La Direction interministérielle au numérique dans une zone de turbulences

One direction
6 min

En gestation depuis des mois, la transformation de la DINSIC en Direction interministérielle au numérique (DINUM) est sur le point d’être arbitrée. La fonction d’Administrateur général des données, jusqu’ici dévolue à Henri Verdier, pourrait disparaître. En interne, la situation est très difficile pour certains agents.

Le départ du numéro un de la Direction interministérielle du numérique et du système d'information et de communication de l'État (DINSIC), Henri Verdier, a manifestement laissé des traces au sein de l’institution. Il faut dire que l’intéressé a été poussé vers la sortie, fin 2018, alors qu’il entretenait des relations difficiles avec le secrétaire d’État au Numérique d’alors, Mounir Mahjoubi.

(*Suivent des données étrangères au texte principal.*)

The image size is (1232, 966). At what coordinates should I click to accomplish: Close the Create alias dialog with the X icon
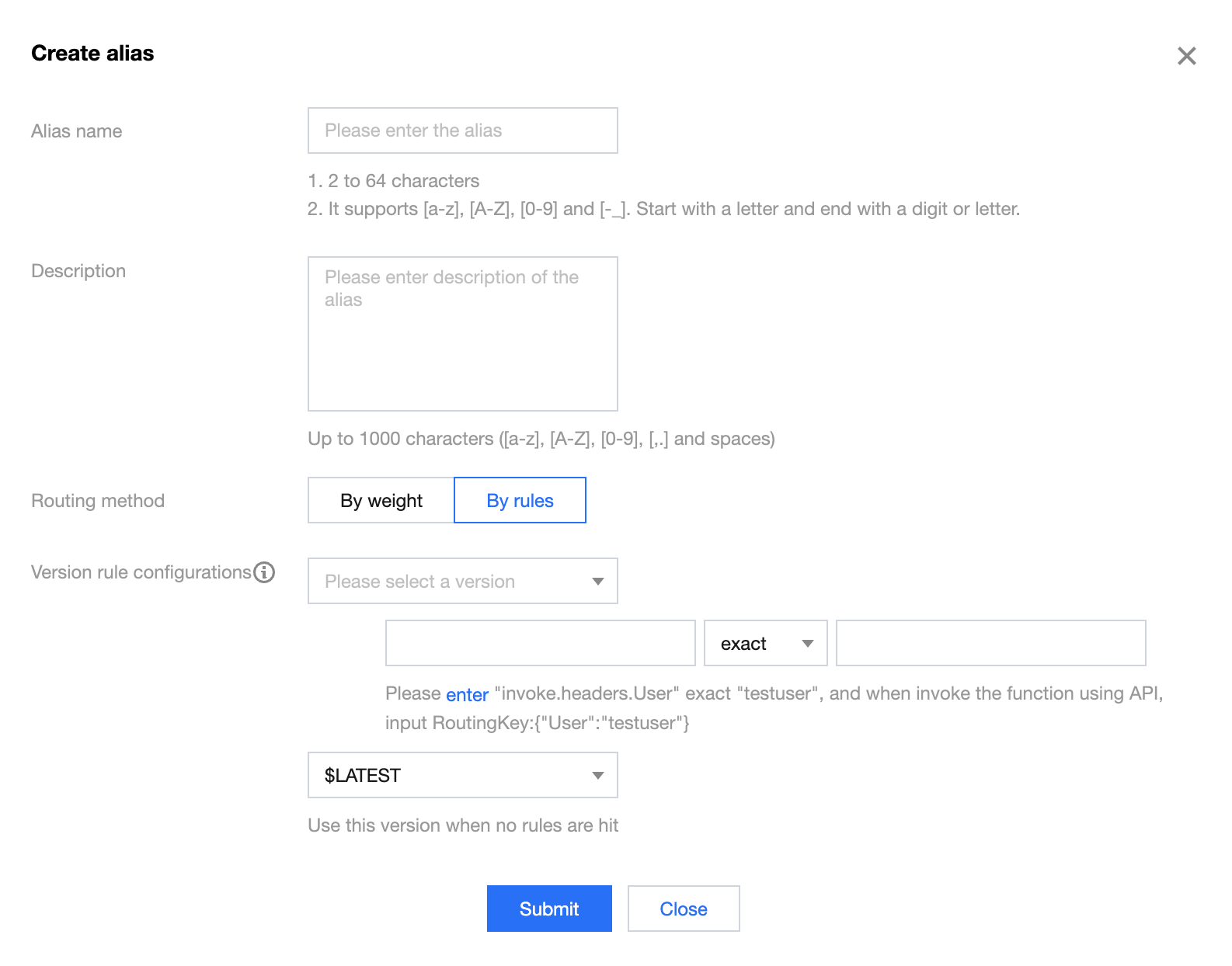(x=1186, y=56)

La nomination de Nadi Bou Hanna à la tête de la DINSIC est surtout loin d’être bien acceptée en interne. « Tout ça s’est fait de manière assez brutale, nous confie une source. On a l'impression d'avoir quelqu'un qui n'a pas de vision, qui se voit comme un « super DSI » au service des administrations. Alors que la DINSIC avait jusqu’ici tenté de mettre en tension les administrations, sur l'Open Data notamment. »

« Le côté stratégique passe à la trappe, embraye un autre agent. Transparence, ouverture... Tout cela ne figure malheureusement plus parmi les priorités. »

Christian Quest, qui travaillait au sein de la mission Etalab (en charge, au sein de la DINSIC, de l’ouverture des données publiques), avait d’ailleurs clairement expliqué que ce changement de cap l’avait conduit à démissionner, fin février. Contributeur notoire à OpenStreetMap, promoteur du logiciel libre, l’intéressé avait alors dénoncé la « feuille de route utilitariste et court-termiste » de Nadi Bou Hanna.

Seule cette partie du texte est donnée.